Expat Jobs in Madeira

Madeira is an autonomous region of Portugal, and, out of its five islands, only 2 are inhabited: Porto Santo and Madeira Island. Madeira promotes a great lifestyle for digital nomads. In fact, the Nomad Village is located there and offers a free coworking space.

Tourism and Hospitality

Tourism is a big industry in Madeira. The temperate climate and the fantastic landscapes are the major reasons for that, but great food also helps. This sector attracts employees that are fluent in multiple languages, particularly English and Portuguese.

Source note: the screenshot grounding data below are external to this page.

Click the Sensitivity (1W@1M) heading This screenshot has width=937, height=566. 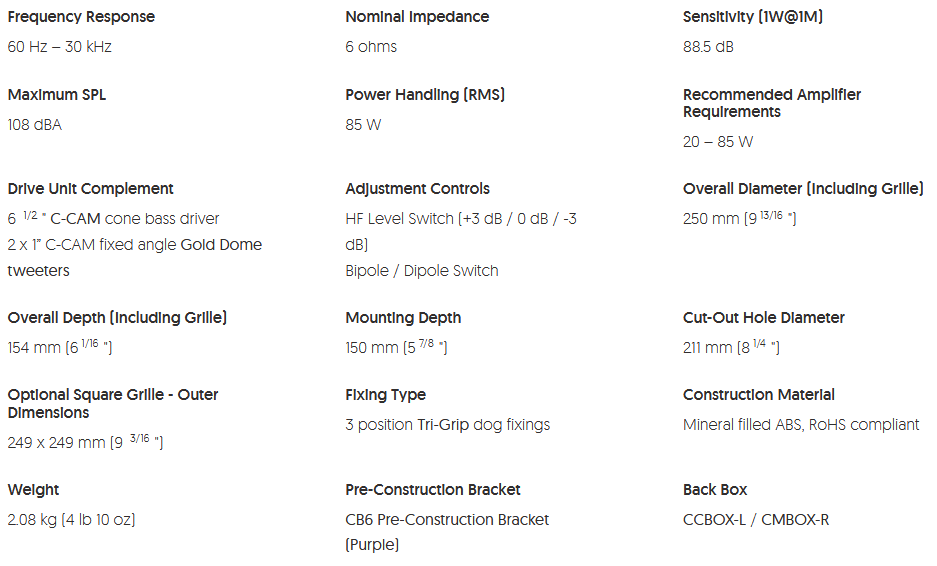753,17
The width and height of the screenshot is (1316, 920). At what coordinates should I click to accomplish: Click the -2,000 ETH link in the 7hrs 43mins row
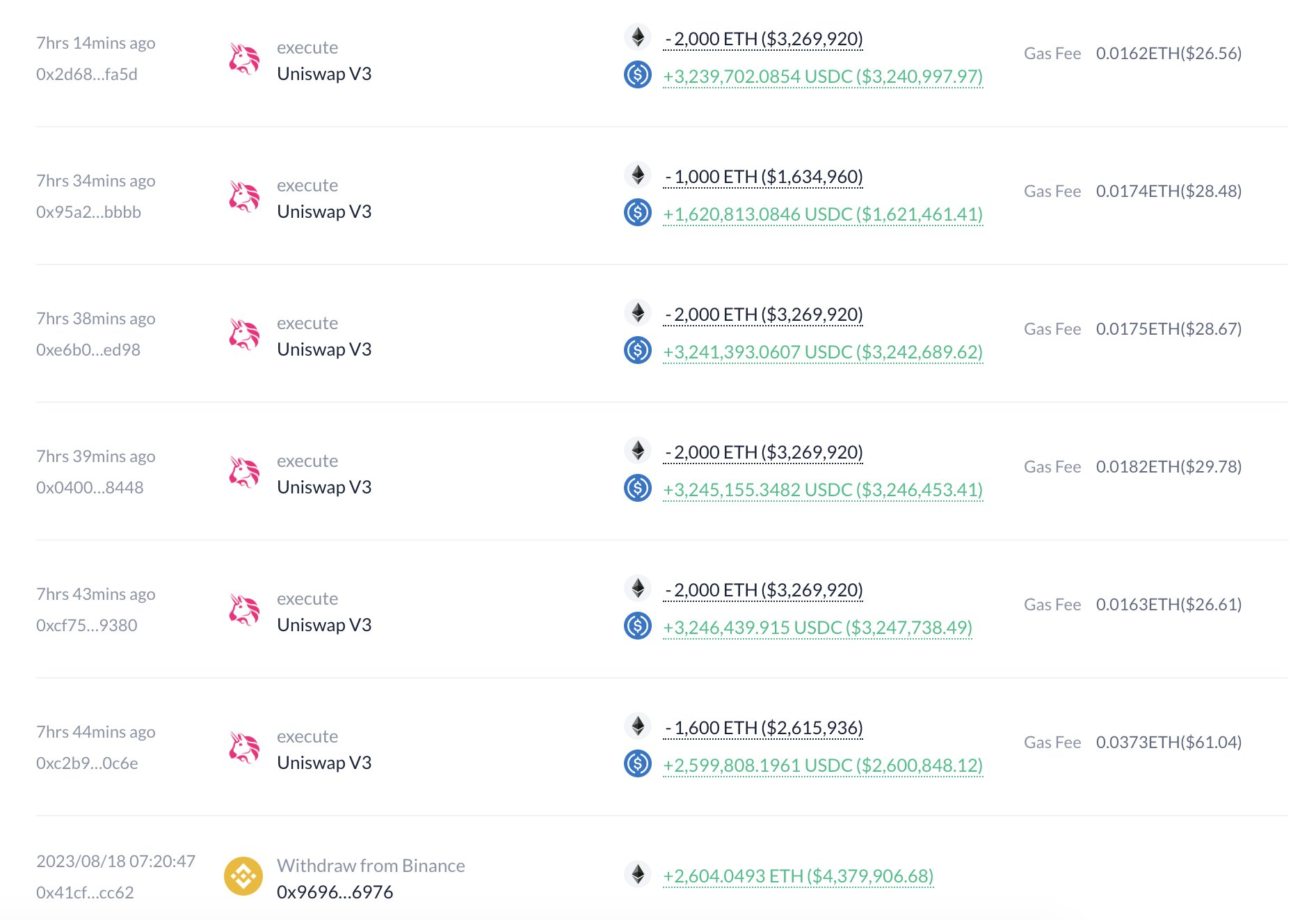[764, 589]
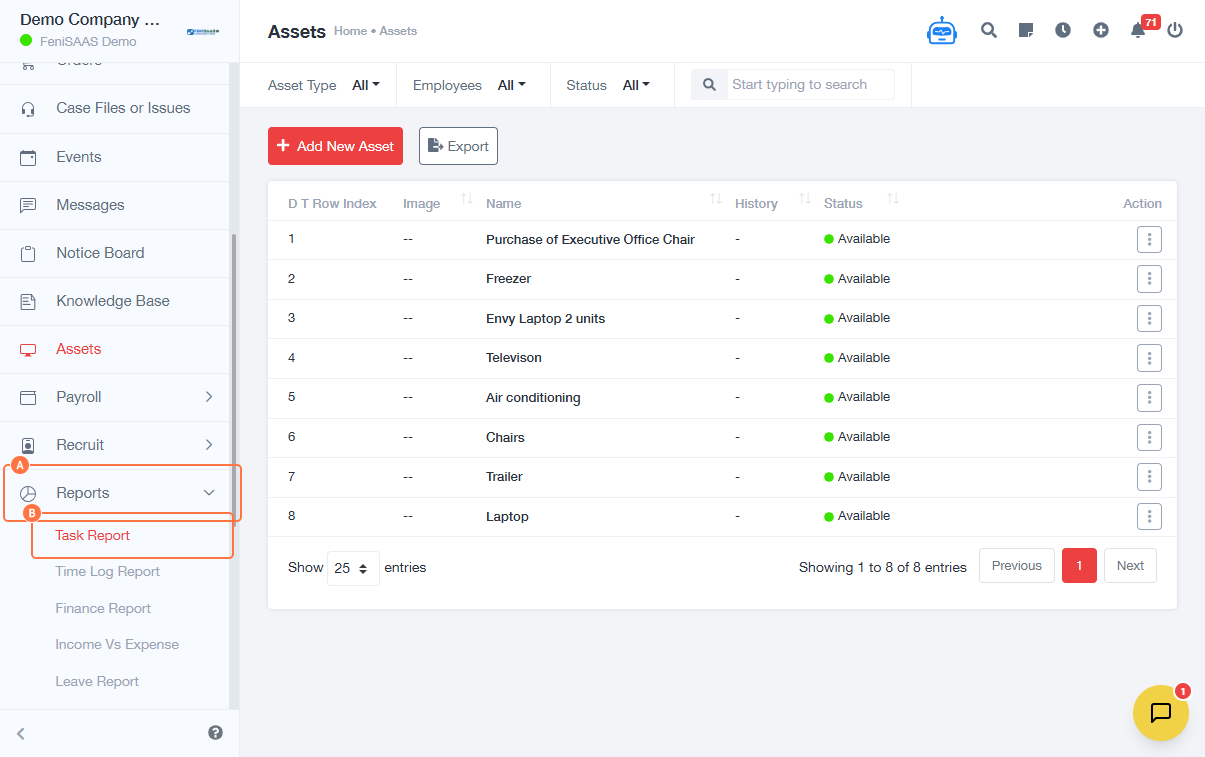
Task: Click the AI robot assistant icon
Action: (941, 31)
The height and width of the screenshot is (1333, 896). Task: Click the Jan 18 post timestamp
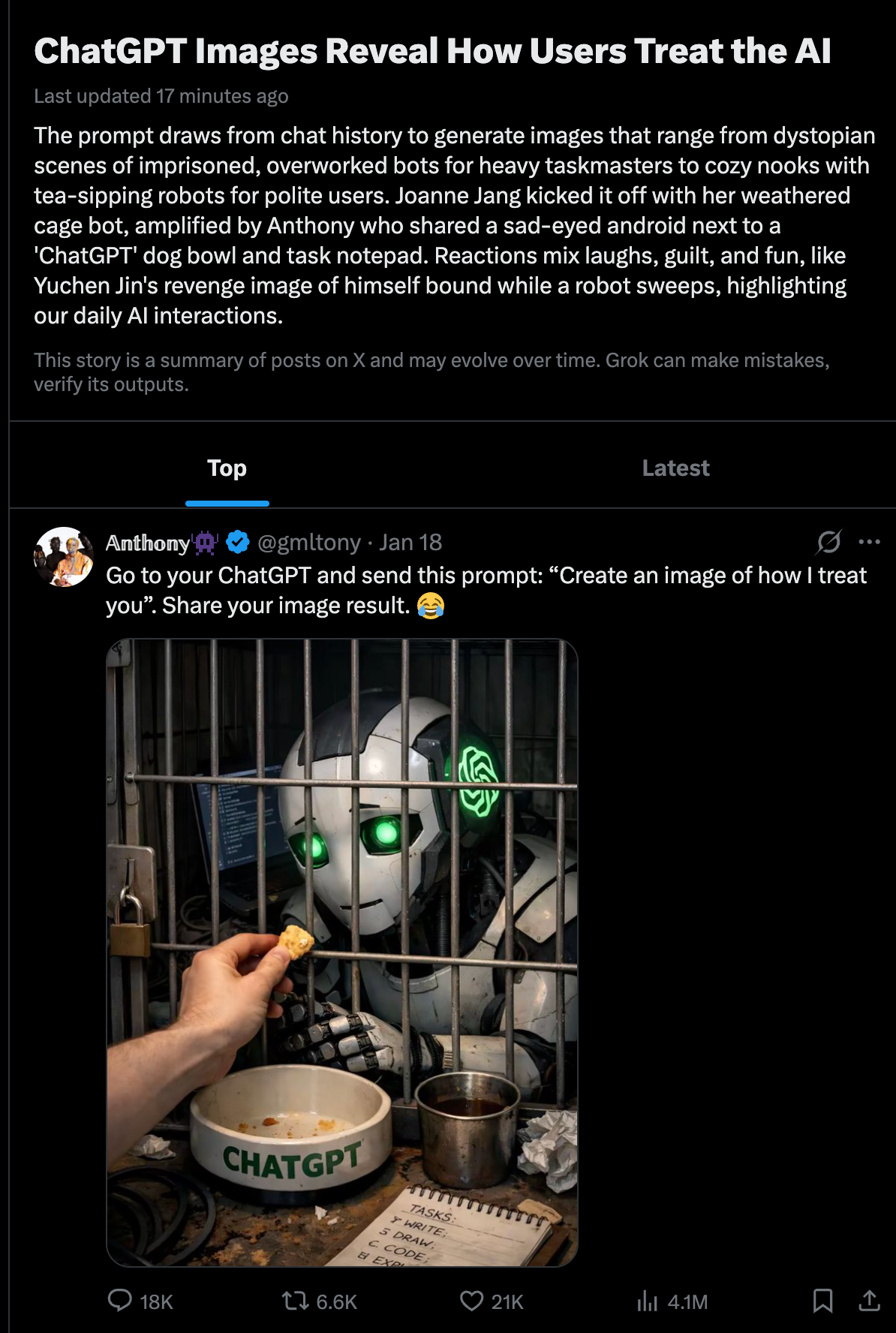(x=410, y=543)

The climate in Madeira is great for agriculture, which requires a lot of human work, as the sloping terrain and mountains rarely allow machinery. Agriculture is one of the dominant sectors in the region, in constant need for staff and workers.

A person looking out across a valley from a mountain top

Labour Laws in Portugal

The country fosters a working culture that rewards employees with many perks that American professionals would envy.

Work hours and vacation days

  • Large companies have to limit their employees’ hours to a maximum of 40 a week, with no day exceeding eight hours of work.
  • Nighttime employees get paid 25% more than daytime employees.
  • Employees are entitled to a minimum of 22 paid vacation days and 12 mandatory public holidays. If an employee is requested to work during a holiday, they receive a 50% wage increase for that day of work.
  • Employees can’t be fired for any reason. There is no “at will” employment in Portugal, and employees are protected.
A graphic details labor laws in Portugal

Parental Leave

Pregnant women can be granted 30 days of paid leave prior to their expected delivery date. After giving birth, there is a compulsory maternity leave of 42 days (6 weeks). Fathers are required to take a paternity leave of twenty days, of which five of those have to be used immediately after the birth of their child. Both of these leaves are mandatory and paid (100% of their salary).

There is also an optional paid parental leave of 120 days (after birth) that can be taken whenever either parent finds it suitable (it can be taken by one of the parents or they can split the 120 days between them). This is paid parental leave (100% of their salary).

Parents of twins get an extra month of optional leave on top of the 120 days, and 100% of their salary is paid during the extra month. Parents of disabled or chronically ill children can get parental leave from six months to up to four years, but they don’t get their full salary. They are paid only 65% of their salary, but the maximum they can get is twice the value of the Social Support Index, which is €480,13. This means that the maximum they will get is €960,26 per month, or 65% of their salary if it’s less than this amount.

Christmas and Vacation Bonuses

All employers in Portugal are entitled to two extra months of salary, which are referred to as the vacation bonus (paid in either July or August) and the Christmas bonus (paid in December). In short, annual salaries are paid out in fourteen payments, instead of twelve months.

Workers may choose to get these extra 2 months paid throughout the year or just twice a year.